Следующая далее вторая челобитная содержит краткий пересказ событийной линии и в текстовом отношении почти идентична первой. Она включает тот же набор речевых средств, но повествование ведется от третьего лица:
«И г. ц. и в. к. А. М. в. Р. бьетъ челомъ рязанецъ Θедотко Короваевъ, а сказал: въ прошломъ де во 153 г. прiехалъ онъ, Θедотка, изъ дер. своей въ Переславль Рязанскiй крестъ целовать г., и губные старосты Григорiй Колеминъ да Дмитрiй Смагинъ для своей корысти отъ крестнаго целованья его, Федотка, взяли, и посадили въ тюрьму; и онъ де, Федотка, не перетерпя тюремныя нужи, сказалъ за собою государево дело, и съ техъ де местъ онъ, Федотка, и по ся места сидитъ и помираетъ голодомъ, а истца де ему никого нетъ. И г. бы его, Федотка, пожаловалъ, велелъ его изъ тюрьмы свободить» (там же, 542).

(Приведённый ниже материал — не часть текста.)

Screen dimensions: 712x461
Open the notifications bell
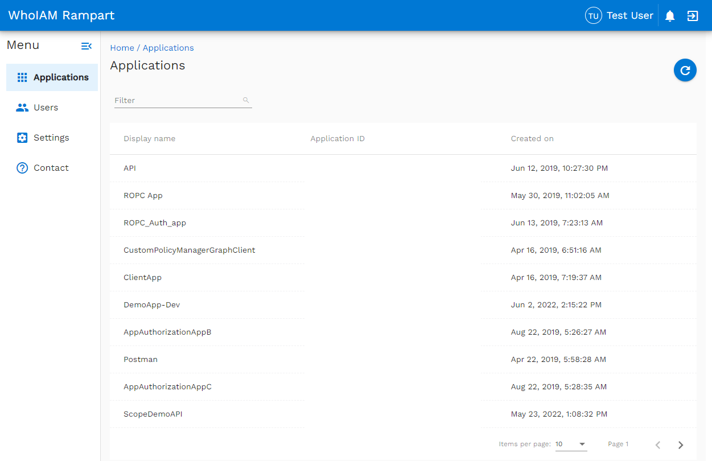[669, 15]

Другой тип — заключительная часть следствия, представленная «пометой» государя и царской «грамотой». Она выдержана в стилистике официально-делового письма с краткими резюме и выделяется двумя показателями:
а) оборотами речи, принятыми в писцовой традиции: государь пожаловал, выпустить съ порукою;
б) устаревшими книжными формами: употребление глагольного перфекта (писалъ еси)17, указательного местоимения ся, древней формы творительного падежа мн. числа (съ иными нашими делы).
Здесь же фиксируется и такая любопытная социокультурная деталь судебного делопроизводства: «разпросныя и пыточныя речи» присылались для принятия решения в Москву, о чем на место подавалась отписка: «И намъ то ведомо».
В этой же части мы обнаруживаем и фактическое изменение одной формулы приказного языка: если в предыдущих документах везде фигурировало государево дело, то здесь оно названо по-другому: наше дело.
Наконец, финальная часть документа заключается письменным оборотом, который являлся текстовой клаузулой документов государственного значения: «Писанъ на Москве лета 7155 октября въ 20 д.».
Приведем конец этого дела:
«Помета: 155 г. октября въ 20 д. государь пожаловалъ: буде до него разбойное или татиное дело не дошло и истца ему никого нетъ, велелъ его изъ тюрьмы выпустить съ порукою.
Отъ ц. и в. к. А. М. в. Р. въ Переславль Рязанскiй в. нашему Дмитрiю Михайловичу Овцыну. Въ прошломъ въ 154 г. писалъ еси къ намъ и прислалъ разпросныя и пыточныя речи тюремного сидельца, рязанца, с. б., Федотка Караваева, что онъ сказалъ на Iевлева кр. Протасьева на Ивашка Яковлева наше дело. И намъ то ведомо.
И какъ къ тебе ся наша грамота придетъ, а до того будетъ Федотка разбойное и татиное дело не дошло, и исца ему никого нетъ, и ты бъ его, Федотка, изъ тюрьмы выпустилъ съ порукою. Да о томъ къ намъ отписалъ съ иными нашими делы. Писанъ на Москве лета 7155 октября въ 20 д.» (там же, 542).